If you were to take all the boats in the world out of the sea, how much would the sea level drop?

• According to Archimedes’ principle, a body sinks until it displaces its own weight of water. This is why a fully laden ship settles deeper in the water. Each tonne of ship or its cargo displaces a cubic metre of water.

Warships are referred to by their displacement. The combined displacement of the world’s military fleets is about 7 million tonnes.
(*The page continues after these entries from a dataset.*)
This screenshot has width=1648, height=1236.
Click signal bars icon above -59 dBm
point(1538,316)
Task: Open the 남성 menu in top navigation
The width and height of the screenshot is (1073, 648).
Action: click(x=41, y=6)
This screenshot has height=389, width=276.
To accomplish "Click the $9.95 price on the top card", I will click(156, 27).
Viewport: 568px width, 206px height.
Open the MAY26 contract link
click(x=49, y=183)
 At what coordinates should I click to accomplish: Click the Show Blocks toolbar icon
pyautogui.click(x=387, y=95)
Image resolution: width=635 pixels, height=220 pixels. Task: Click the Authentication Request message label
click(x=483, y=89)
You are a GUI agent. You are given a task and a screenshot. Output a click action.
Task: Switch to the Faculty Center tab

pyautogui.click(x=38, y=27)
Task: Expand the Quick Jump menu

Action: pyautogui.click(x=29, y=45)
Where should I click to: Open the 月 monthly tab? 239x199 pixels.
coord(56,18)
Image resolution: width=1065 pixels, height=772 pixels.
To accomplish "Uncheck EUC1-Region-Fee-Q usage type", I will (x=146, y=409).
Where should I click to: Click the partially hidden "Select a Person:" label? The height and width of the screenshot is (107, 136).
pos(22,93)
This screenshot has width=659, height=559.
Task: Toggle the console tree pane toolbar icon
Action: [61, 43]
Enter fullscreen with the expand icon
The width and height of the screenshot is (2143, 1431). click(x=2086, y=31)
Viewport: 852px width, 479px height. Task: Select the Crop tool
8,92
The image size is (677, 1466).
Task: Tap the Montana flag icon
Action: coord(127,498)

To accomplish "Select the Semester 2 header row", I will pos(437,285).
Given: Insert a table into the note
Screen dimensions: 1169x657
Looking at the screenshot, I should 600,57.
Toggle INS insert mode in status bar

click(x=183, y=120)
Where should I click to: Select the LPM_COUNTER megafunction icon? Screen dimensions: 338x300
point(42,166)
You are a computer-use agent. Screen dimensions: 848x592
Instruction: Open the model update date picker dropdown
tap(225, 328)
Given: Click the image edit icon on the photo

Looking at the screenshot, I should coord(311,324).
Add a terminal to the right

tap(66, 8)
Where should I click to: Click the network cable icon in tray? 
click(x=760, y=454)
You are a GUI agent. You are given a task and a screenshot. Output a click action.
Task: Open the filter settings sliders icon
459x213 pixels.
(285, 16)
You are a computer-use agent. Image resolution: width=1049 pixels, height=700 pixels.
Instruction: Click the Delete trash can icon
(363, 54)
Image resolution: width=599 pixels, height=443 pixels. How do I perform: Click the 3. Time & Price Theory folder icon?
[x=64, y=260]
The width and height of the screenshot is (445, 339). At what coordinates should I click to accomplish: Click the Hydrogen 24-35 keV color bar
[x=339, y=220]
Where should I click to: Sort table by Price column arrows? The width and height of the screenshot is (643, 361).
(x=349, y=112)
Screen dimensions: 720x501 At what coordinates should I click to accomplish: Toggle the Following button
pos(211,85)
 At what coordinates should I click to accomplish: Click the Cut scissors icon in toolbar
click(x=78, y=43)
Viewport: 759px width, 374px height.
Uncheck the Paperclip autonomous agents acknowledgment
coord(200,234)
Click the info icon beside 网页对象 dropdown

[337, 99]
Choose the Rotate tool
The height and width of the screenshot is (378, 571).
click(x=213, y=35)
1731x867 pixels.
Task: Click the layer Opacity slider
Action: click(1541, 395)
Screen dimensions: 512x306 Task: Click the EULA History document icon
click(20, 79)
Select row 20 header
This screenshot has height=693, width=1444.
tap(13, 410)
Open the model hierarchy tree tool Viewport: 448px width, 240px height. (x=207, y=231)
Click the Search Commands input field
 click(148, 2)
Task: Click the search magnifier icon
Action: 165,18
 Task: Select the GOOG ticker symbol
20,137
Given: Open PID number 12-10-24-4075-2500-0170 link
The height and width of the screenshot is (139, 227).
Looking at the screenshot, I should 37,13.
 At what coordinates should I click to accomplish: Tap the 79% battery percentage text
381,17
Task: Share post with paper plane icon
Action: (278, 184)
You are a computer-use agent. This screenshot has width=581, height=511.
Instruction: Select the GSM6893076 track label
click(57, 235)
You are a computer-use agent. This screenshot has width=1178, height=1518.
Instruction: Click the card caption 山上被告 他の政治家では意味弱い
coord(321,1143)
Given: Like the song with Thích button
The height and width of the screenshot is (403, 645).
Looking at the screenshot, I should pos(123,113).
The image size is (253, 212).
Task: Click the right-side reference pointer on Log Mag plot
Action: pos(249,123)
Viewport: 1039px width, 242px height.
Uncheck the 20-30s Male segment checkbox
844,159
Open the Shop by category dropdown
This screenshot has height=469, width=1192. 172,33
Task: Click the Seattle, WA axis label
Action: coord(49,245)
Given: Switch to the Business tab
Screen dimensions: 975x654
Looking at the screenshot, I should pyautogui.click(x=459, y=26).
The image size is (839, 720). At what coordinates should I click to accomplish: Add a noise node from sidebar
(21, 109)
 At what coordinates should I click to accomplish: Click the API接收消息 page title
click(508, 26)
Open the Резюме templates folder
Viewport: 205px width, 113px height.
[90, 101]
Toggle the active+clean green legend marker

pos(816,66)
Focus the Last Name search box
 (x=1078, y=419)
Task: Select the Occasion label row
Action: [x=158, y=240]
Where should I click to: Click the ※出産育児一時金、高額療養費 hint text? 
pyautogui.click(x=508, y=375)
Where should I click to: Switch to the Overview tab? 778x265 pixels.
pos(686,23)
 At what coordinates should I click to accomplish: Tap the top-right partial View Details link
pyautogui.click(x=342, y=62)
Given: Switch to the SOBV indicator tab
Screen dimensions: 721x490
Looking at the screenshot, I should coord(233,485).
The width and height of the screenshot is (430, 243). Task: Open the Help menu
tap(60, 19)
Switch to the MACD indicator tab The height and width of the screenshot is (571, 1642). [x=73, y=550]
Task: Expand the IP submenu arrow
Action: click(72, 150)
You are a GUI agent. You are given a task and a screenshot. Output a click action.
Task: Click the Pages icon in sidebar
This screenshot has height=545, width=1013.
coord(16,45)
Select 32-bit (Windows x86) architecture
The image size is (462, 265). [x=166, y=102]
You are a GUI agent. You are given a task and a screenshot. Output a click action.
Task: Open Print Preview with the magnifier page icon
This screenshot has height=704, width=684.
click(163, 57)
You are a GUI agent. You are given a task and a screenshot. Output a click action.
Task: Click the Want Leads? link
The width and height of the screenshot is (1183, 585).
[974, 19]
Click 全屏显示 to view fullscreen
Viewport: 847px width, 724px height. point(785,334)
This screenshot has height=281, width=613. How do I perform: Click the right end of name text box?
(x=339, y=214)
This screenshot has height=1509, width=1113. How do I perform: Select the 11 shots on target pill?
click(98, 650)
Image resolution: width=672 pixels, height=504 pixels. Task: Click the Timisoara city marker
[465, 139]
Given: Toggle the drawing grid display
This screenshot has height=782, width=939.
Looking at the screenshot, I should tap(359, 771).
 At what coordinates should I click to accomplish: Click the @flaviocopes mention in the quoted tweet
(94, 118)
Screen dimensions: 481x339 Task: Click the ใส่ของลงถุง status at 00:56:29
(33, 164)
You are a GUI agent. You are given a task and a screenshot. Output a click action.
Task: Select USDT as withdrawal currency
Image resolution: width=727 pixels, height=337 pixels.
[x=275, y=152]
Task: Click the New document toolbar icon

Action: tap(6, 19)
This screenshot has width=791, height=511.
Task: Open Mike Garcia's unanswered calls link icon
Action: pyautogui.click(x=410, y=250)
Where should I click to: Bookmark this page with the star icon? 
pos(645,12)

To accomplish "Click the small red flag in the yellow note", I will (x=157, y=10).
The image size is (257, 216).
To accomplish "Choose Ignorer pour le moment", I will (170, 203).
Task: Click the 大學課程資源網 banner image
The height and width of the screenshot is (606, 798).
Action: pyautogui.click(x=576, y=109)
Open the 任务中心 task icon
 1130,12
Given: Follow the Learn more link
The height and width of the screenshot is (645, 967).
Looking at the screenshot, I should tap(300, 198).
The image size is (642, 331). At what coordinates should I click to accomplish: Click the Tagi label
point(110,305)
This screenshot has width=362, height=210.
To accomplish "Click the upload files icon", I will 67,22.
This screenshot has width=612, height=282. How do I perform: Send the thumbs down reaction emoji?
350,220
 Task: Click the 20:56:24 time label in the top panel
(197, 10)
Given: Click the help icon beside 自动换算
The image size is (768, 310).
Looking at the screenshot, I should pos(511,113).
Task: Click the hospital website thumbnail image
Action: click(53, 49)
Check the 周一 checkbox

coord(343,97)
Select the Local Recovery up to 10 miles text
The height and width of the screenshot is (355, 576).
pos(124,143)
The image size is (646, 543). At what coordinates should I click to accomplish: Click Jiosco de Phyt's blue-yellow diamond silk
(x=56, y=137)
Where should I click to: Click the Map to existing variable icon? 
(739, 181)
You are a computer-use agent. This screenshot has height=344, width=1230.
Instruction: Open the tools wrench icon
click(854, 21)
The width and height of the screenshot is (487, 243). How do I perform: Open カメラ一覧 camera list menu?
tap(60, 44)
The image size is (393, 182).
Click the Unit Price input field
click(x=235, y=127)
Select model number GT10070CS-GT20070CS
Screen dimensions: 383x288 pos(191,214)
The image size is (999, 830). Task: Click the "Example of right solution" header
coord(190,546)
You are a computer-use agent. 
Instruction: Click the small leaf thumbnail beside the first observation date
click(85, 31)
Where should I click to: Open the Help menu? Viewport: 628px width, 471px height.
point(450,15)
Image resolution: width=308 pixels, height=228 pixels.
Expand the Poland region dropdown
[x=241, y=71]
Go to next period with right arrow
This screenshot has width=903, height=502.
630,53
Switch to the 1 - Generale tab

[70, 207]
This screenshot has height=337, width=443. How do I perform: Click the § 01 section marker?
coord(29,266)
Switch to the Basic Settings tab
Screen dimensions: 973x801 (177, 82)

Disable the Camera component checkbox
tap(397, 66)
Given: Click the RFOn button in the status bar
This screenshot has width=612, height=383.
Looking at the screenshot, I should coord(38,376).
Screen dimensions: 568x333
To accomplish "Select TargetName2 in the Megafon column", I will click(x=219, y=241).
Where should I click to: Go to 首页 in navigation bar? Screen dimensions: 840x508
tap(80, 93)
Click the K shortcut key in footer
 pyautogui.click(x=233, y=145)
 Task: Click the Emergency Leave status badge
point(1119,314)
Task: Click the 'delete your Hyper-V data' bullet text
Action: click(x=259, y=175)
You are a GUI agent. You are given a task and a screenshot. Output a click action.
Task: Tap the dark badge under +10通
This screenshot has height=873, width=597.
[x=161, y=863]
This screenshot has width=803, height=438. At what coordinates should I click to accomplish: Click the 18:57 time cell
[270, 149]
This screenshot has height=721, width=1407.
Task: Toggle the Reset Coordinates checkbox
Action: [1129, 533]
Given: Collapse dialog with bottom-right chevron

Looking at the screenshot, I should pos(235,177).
The merchant fleet is much larger, but to complicate matters, merchant ships are referred to in terms of deadweight tonnes (dwt). This is the mass of cargo that can be loaded onto an empty ship before it risks capsizing. It takes no account of the water displaced by the ship before the cargo is stowed. The Jahre Viking, launched in 1976, remains the biggest merchant vessel afloat. It can carry a cargo of up to 564,763 dwt and displaces 83,192 tonnes of water when empty.

The world merchant fleet amounts to 880 million dwt. If the empty fleet displaced the same tonnage of water as the cargo it can carry, then the fully laden fleet would displace 1760 million tonnes. Add the displacement of the military fleet and the world’s large ships will displace 1767 million cubic metres of water. When spread over the surface of the oceans (about 360 × 1012 square metres), sea level would rise by a mere 5 micrometres. The slightly higher density of sea water makes little difference to this figure.

Sea freight increases at a rate of about 3 per cent annually, equivalent to emptying the contents of 10,000 Olympic-sized swimming pools into the oceans. But this is, indeed, a drop in the ocean – 25,000 times smaller than the annual rise in sea level.